▼▼▼

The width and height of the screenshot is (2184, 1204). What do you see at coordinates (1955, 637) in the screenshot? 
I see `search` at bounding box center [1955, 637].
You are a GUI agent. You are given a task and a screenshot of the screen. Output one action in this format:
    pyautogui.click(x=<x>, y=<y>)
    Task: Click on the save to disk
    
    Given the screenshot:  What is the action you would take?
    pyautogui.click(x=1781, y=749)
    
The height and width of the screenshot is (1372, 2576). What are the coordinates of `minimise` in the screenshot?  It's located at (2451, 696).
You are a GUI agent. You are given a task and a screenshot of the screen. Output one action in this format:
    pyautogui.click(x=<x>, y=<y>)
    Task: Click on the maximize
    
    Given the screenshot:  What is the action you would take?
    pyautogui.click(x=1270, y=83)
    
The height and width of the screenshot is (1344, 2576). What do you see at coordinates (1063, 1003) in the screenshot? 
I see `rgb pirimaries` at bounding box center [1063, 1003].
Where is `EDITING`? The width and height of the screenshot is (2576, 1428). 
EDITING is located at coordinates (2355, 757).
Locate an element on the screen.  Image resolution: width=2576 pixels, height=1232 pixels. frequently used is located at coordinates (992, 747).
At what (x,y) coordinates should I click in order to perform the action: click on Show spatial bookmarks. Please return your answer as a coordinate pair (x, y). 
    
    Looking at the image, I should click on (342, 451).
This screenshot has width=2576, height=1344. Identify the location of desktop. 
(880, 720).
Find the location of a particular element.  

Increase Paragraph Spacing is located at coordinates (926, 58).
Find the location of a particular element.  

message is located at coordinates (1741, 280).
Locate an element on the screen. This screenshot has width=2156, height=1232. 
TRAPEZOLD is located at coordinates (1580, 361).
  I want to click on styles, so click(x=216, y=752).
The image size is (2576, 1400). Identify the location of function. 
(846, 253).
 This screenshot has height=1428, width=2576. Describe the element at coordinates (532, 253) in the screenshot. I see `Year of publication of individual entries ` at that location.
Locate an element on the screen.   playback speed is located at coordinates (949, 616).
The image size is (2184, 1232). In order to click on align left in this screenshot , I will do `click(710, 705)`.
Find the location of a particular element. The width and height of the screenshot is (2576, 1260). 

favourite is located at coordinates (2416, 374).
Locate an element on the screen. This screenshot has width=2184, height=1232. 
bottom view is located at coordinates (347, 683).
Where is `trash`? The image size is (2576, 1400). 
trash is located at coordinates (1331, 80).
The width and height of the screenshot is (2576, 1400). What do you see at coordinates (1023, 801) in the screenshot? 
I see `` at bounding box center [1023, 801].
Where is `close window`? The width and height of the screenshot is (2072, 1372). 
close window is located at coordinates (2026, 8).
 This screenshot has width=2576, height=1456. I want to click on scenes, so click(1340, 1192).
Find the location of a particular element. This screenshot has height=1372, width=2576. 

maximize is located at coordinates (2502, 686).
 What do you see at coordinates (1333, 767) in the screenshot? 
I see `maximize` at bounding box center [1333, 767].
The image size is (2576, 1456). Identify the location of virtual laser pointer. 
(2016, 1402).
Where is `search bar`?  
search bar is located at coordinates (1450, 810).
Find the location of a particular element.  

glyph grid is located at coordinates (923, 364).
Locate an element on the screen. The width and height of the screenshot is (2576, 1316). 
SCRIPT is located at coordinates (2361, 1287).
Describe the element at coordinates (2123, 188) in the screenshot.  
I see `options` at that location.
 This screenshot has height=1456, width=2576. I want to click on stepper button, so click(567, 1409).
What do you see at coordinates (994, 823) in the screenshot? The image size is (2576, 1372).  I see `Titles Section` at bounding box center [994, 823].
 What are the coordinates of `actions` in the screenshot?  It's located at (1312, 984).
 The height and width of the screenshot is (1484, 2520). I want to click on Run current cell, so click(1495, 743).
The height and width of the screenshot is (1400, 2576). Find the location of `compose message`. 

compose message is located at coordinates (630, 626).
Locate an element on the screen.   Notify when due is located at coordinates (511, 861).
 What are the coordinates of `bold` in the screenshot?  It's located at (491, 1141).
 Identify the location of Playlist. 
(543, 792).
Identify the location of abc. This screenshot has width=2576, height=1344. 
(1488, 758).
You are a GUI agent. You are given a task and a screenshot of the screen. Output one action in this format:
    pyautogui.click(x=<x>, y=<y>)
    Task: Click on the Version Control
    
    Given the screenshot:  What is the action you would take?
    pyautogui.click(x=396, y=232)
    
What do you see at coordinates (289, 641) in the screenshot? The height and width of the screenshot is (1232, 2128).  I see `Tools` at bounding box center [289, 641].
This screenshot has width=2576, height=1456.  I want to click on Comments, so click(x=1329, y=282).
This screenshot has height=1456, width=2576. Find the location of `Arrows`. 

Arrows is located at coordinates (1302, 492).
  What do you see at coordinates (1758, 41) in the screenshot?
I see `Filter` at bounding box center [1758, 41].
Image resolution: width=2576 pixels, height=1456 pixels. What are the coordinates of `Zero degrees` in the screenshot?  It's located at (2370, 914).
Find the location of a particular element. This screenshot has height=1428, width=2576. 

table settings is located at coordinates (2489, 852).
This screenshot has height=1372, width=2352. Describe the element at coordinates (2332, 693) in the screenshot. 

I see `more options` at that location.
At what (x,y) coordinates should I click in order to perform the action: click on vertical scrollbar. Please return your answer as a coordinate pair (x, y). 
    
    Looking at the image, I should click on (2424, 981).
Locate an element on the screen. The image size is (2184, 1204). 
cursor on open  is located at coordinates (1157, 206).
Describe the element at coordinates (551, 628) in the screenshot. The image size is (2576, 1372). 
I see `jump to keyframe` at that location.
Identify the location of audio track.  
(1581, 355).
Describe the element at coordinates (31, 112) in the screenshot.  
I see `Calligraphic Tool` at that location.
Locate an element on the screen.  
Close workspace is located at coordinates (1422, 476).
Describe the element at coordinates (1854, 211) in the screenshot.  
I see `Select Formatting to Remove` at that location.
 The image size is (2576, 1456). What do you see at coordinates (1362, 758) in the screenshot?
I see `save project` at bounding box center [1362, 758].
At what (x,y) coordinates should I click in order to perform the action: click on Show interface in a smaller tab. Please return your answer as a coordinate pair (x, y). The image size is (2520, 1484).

▲▲▲

* [Description of the task]:
Copy the records above word for word, keeping every line as it is.

* [Answer for this exercise]:
The width and height of the screenshot is (2184, 1204). What do you see at coordinates (1955, 637) in the screenshot? 
I see `search` at bounding box center [1955, 637].
You are a GUI agent. You are given a task and a screenshot of the screen. Output one action in this format:
    pyautogui.click(x=<x>, y=<y>)
    Task: Click on the save to disk
    
    Given the screenshot:  What is the action you would take?
    pyautogui.click(x=1781, y=749)
    
The height and width of the screenshot is (1372, 2576). What are the coordinates of `minimise` in the screenshot?  It's located at (2451, 696).
You are a GUI agent. You are given a task and a screenshot of the screen. Output one action in this format:
    pyautogui.click(x=<x>, y=<y>)
    Task: Click on the maximize
    
    Given the screenshot:  What is the action you would take?
    pyautogui.click(x=1270, y=83)
    
The height and width of the screenshot is (1344, 2576). What do you see at coordinates (1063, 1003) in the screenshot? 
I see `rgb pirimaries` at bounding box center [1063, 1003].
Where is `EDITING`? The width and height of the screenshot is (2576, 1428). 
EDITING is located at coordinates (2355, 757).
Locate an element on the screen.  Image resolution: width=2576 pixels, height=1232 pixels. frequently used is located at coordinates (992, 747).
At what (x,y) coordinates should I click in order to perform the action: click on Show spatial bookmarks. Please return your answer as a coordinate pair (x, y). 
    
    Looking at the image, I should click on (342, 451).
This screenshot has width=2576, height=1344. Identify the location of desktop. 
(880, 720).
Find the location of a particular element.  

Increase Paragraph Spacing is located at coordinates (926, 58).
Find the location of a particular element.  

message is located at coordinates (1741, 280).
Locate an element on the screen. This screenshot has width=2156, height=1232. 
TRAPEZOLD is located at coordinates (1580, 361).
  I want to click on styles, so click(x=216, y=752).
The image size is (2576, 1400). Identify the location of function. 
(846, 253).
 This screenshot has height=1428, width=2576. Describe the element at coordinates (532, 253) in the screenshot. I see `Year of publication of individual entries ` at that location.
Locate an element on the screen.   playback speed is located at coordinates (949, 616).
The image size is (2184, 1232). In order to click on align left in this screenshot , I will do `click(710, 705)`.
Find the location of a particular element. The width and height of the screenshot is (2576, 1260). 

favourite is located at coordinates (2416, 374).
Locate an element on the screen. This screenshot has width=2184, height=1232. 
bottom view is located at coordinates (347, 683).
Where is `trash`? The image size is (2576, 1400). 
trash is located at coordinates (1331, 80).
The width and height of the screenshot is (2576, 1400). What do you see at coordinates (1023, 801) in the screenshot? 
I see `` at bounding box center [1023, 801].
Where is `close window`? The width and height of the screenshot is (2072, 1372). 
close window is located at coordinates (2026, 8).
 This screenshot has width=2576, height=1456. I want to click on scenes, so click(1340, 1192).
Find the location of a particular element. This screenshot has height=1372, width=2576. 

maximize is located at coordinates (2502, 686).
 What do you see at coordinates (1333, 767) in the screenshot? 
I see `maximize` at bounding box center [1333, 767].
The image size is (2576, 1456). Identify the location of virtual laser pointer. 
(2016, 1402).
Where is `search bar`?  
search bar is located at coordinates (1450, 810).
Find the location of a particular element.  

glyph grid is located at coordinates (923, 364).
Locate an element on the screen. The width and height of the screenshot is (2576, 1316). 
SCRIPT is located at coordinates (2361, 1287).
Describe the element at coordinates (2123, 188) in the screenshot.  
I see `options` at that location.
 This screenshot has height=1456, width=2576. I want to click on stepper button, so click(567, 1409).
What do you see at coordinates (994, 823) in the screenshot? The image size is (2576, 1372).  I see `Titles Section` at bounding box center [994, 823].
 What are the coordinates of `actions` in the screenshot?  It's located at (1312, 984).
 The height and width of the screenshot is (1484, 2520). I want to click on Run current cell, so click(1495, 743).
The height and width of the screenshot is (1400, 2576). Find the location of `compose message`. 

compose message is located at coordinates (630, 626).
Locate an element on the screen.   Notify when due is located at coordinates (511, 861).
 What are the coordinates of `bold` in the screenshot?  It's located at (491, 1141).
 Identify the location of Playlist. 
(543, 792).
Identify the location of abc. This screenshot has width=2576, height=1344. 
(1488, 758).
You are a GUI agent. You are given a task and a screenshot of the screen. Output one action in this format:
    pyautogui.click(x=<x>, y=<y>)
    Task: Click on the Version Control
    
    Given the screenshot:  What is the action you would take?
    pyautogui.click(x=396, y=232)
    
What do you see at coordinates (289, 641) in the screenshot? The height and width of the screenshot is (1232, 2128).  I see `Tools` at bounding box center [289, 641].
This screenshot has width=2576, height=1456.  I want to click on Comments, so click(x=1329, y=282).
This screenshot has height=1456, width=2576. Find the location of `Arrows`. 

Arrows is located at coordinates (1302, 492).
  What do you see at coordinates (1758, 41) in the screenshot?
I see `Filter` at bounding box center [1758, 41].
Image resolution: width=2576 pixels, height=1456 pixels. What are the coordinates of `Zero degrees` in the screenshot?  It's located at (2370, 914).
Find the location of a particular element. This screenshot has height=1428, width=2576. 

table settings is located at coordinates (2489, 852).
This screenshot has height=1372, width=2352. Describe the element at coordinates (2332, 693) in the screenshot. 

I see `more options` at that location.
At what (x,y) coordinates should I click in order to perform the action: click on vertical scrollbar. Please return your answer as a coordinate pair (x, y). 
    
    Looking at the image, I should click on (2424, 981).
Locate an element on the screen. The image size is (2184, 1204). 
cursor on open  is located at coordinates (1157, 206).
Describe the element at coordinates (551, 628) in the screenshot. The image size is (2576, 1372). 
I see `jump to keyframe` at that location.
Identify the location of audio track.  
(1581, 355).
Describe the element at coordinates (31, 112) in the screenshot.  
I see `Calligraphic Tool` at that location.
Locate an element on the screen.  
Close workspace is located at coordinates (1422, 476).
Describe the element at coordinates (1854, 211) in the screenshot.  
I see `Select Formatting to Remove` at that location.
 The image size is (2576, 1456). What do you see at coordinates (1362, 758) in the screenshot?
I see `save project` at bounding box center [1362, 758].
At what (x,y) coordinates should I click in order to perform the action: click on Show interface in a smaller tab. Please return your answer as a coordinate pair (x, y). The image size is (2520, 1484).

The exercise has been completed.